## EXERCISE REQUIREMENTS
Turn every line of the records into a JSON list of strings, one string per line, leaving out blank lines.

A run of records

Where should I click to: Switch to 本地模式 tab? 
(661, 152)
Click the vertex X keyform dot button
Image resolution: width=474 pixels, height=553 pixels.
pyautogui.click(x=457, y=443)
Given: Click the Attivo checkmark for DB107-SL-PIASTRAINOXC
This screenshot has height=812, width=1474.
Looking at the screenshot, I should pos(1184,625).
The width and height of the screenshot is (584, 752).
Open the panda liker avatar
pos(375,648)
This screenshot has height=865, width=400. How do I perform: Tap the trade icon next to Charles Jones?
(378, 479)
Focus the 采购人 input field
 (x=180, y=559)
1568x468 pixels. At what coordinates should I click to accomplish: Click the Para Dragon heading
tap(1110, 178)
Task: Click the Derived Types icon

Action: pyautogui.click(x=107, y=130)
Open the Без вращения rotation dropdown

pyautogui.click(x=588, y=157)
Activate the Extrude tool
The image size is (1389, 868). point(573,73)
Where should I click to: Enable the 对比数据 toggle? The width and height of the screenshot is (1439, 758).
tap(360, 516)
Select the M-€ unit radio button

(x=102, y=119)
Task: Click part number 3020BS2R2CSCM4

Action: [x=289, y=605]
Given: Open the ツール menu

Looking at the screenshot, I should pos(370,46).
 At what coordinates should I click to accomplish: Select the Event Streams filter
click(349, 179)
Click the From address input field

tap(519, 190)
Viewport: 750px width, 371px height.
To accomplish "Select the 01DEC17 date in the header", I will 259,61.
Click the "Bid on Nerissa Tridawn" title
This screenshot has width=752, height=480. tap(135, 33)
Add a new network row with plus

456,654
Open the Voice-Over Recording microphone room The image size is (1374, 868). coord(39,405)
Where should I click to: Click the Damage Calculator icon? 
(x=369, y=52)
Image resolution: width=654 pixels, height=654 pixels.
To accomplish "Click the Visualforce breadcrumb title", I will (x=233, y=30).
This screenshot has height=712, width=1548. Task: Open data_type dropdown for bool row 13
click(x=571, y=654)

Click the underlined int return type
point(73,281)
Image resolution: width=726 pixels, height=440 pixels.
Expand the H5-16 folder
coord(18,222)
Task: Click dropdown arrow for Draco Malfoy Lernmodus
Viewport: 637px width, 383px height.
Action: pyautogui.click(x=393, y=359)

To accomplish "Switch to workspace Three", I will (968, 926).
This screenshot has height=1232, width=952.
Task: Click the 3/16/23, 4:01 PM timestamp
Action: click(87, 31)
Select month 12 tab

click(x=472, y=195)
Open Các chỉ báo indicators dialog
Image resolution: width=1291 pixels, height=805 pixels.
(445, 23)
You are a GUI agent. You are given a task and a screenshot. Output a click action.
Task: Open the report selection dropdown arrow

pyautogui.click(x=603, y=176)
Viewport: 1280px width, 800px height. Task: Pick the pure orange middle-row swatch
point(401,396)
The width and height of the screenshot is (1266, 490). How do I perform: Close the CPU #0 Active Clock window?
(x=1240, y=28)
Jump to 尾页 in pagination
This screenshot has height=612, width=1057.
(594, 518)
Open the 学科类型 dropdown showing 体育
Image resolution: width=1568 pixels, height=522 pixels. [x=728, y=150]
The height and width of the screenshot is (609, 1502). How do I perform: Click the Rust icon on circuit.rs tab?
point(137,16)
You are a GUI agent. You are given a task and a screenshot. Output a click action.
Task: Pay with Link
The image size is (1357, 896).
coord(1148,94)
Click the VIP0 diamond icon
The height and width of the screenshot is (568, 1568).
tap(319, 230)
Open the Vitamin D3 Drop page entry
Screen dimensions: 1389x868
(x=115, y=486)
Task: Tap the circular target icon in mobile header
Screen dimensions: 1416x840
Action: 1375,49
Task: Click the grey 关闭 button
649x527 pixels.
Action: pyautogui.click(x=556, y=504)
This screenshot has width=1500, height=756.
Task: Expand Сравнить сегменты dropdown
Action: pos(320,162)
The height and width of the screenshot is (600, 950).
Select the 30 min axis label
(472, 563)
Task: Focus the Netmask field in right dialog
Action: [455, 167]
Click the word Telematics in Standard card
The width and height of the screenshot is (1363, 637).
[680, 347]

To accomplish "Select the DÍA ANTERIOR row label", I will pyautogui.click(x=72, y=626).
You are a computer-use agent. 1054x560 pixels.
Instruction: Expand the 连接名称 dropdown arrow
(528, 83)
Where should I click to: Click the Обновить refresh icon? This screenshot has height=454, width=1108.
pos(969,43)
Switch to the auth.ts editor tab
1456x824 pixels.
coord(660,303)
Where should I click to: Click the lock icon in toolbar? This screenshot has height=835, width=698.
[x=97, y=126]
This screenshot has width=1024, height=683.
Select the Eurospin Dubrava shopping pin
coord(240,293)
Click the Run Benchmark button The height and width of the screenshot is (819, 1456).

## ANSWER TO THE PROBLEM
[
  "Where should I click to: Switch to 本地模式 tab? ",
  "(661, 152)",
  "Click the vertex X keyform dot button",
  "Image resolution: width=474 pixels, height=553 pixels.",
  "pyautogui.click(x=457, y=443)",
  "Given: Click the Attivo checkmark for DB107-SL-PIASTRAINOXC",
  "This screenshot has height=812, width=1474.",
  "Looking at the screenshot, I should pos(1184,625).",
  "The width and height of the screenshot is (584, 752).",
  "Open the panda liker avatar",
  "pos(375,648)",
  "This screenshot has height=865, width=400. How do I perform: Tap the trade icon next to Charles Jones?",
  "(378, 479)",
  "Focus the 采购人 input field",
  " (x=180, y=559)",
  "1568x468 pixels. At what coordinates should I click to accomplish: Click the Para Dragon heading",
  "tap(1110, 178)",
  "Task: Click the Derived Types icon",
  "Action: pyautogui.click(x=107, y=130)",
  "Open the Без вращения rotation dropdown",
  "pyautogui.click(x=588, y=157)",
  "Activate the Extrude tool",
  "The image size is (1389, 868). point(573,73)",
  "Where should I click to: Enable the 对比数据 toggle? The width and height of the screenshot is (1439, 758).",
  "tap(360, 516)",
  "Select the M-€ unit radio button",
  "(x=102, y=119)",
  "Task: Click part number 3020BS2R2CSCM4",
  "Action: [x=289, y=605]",
  "Given: Open the ツール menu",
  "Looking at the screenshot, I should pos(370,46).",
  " At what coordinates should I click to accomplish: Select the Event Streams filter",
  "click(349, 179)",
  "Click the From address input field",
  "tap(519, 190)",
  "Viewport: 750px width, 371px height.",
  "To accomplish \"Select the 01DEC17 date in the header\", I will 259,61.",
  "Click the \"Bid on Nerissa Tridawn\" title",
  "This screenshot has width=752, height=480. tap(135, 33)",
  "Add a new network row with plus",
  "456,654",
  "Open the Voice-Over Recording microphone room The image size is (1374, 868). coord(39,405)",
  "Where should I click to: Click the Damage Calculator icon? ",
  "(x=369, y=52)",
  "Image resolution: width=654 pixels, height=654 pixels.",
  "To accomplish \"Click the Visualforce breadcrumb title\", I will (x=233, y=30).",
  "This screenshot has height=712, width=1548. Task: Open data_type dropdown for bool row 13",
  "click(x=571, y=654)",
  "Click the underlined int return type",
  "point(73,281)",
  "Image resolution: width=726 pixels, height=440 pixels.",
  "Expand the H5-16 folder",
  "coord(18,222)",
  "Task: Click dropdown arrow for Draco Malfoy Lernmodus",
  "Viewport: 637px width, 383px height.",
  "Action: pyautogui.click(x=393, y=359)",
  "To accomplish \"Switch to workspace Three\", I will (968, 926).",
  "This screenshot has height=1232, width=952.",
  "Task: Click the 3/16/23, 4:01 PM timestamp",
  "Action: click(87, 31)",
  "Select month 12 tab",
  "click(x=472, y=195)",
  "Open Các chỉ báo indicators dialog",
  "Image resolution: width=1291 pixels, height=805 pixels.",
  "(445, 23)",
  "You are a GUI agent. You are given a task and a screenshot. Output a click action.",
  "Task: Open the report selection dropdown arrow",
  "pyautogui.click(x=603, y=176)",
  "Viewport: 1280px width, 800px height. Task: Pick the pure orange middle-row swatch",
  "point(401,396)",
  "The width and height of the screenshot is (1266, 490). How do I perform: Close the CPU #0 Active Clock window?",
  "(x=1240, y=28)",
  "Jump to 尾页 in pagination",
  "This screenshot has height=612, width=1057.",
  "(594, 518)",
  "Open the 学科类型 dropdown showing 体育",
  "Image resolution: width=1568 pixels, height=522 pixels. [x=728, y=150]",
  "The height and width of the screenshot is (609, 1502). How do I perform: Click the Rust icon on circuit.rs tab?",
  "point(137,16)",
  "You are a GUI agent. You are given a task and a screenshot. Output a click action.",
  "Task: Pay with Link",
  "The image size is (1357, 896).",
  "coord(1148,94)",
  "Click the VIP0 diamond icon",
  "The height and width of the screenshot is (568, 1568).",
  "tap(319, 230)",
  "Open the Vitamin D3 Drop page entry",
  "Screen dimensions: 1389x868",
  "(x=115, y=486)",
  "Task: Tap the circular target icon in mobile header",
  "Screen dimensions: 1416x840",
  "Action: 1375,49",
  "Task: Click the grey 关闭 button",
  "649x527 pixels.",
  "Action: pyautogui.click(x=556, y=504)",
  "This screenshot has width=1500, height=756.",
  "Task: Expand Сравнить сегменты dropdown",
  "Action: pos(320,162)",
  "The height and width of the screenshot is (600, 950).",
  "Select the 30 min axis label",
  "(472, 563)",
  "Task: Focus the Netmask field in right dialog",
  "Action: [455, 167]",
  "Click the word Telematics in Standard card",
  "The width and height of the screenshot is (1363, 637).",
  "[680, 347]",
  "To accomplish \"Select the DÍA ANTERIOR row label\", I will pyautogui.click(x=72, y=626).",
  "You are a computer-use agent. 1054x560 pixels.",
  "Instruction: Expand the 连接名称 dropdown arrow",
  "(528, 83)",
  "Where should I click to: Click the Обновить refresh icon? This screenshot has height=454, width=1108.",
  "pos(969,43)",
  "Switch to the auth.ts editor tab",
  "1456x824 pixels.",
  "coord(660,303)",
  "Where should I click to: Click the lock icon in toolbar? This screenshot has height=835, width=698.",
  "[x=97, y=126]",
  "This screenshot has width=1024, height=683.",
  "Select the Eurospin Dubrava shopping pin",
  "coord(240,293)",
  "Click the Run Benchmark button The height and width of the screenshot is (819, 1456)."
]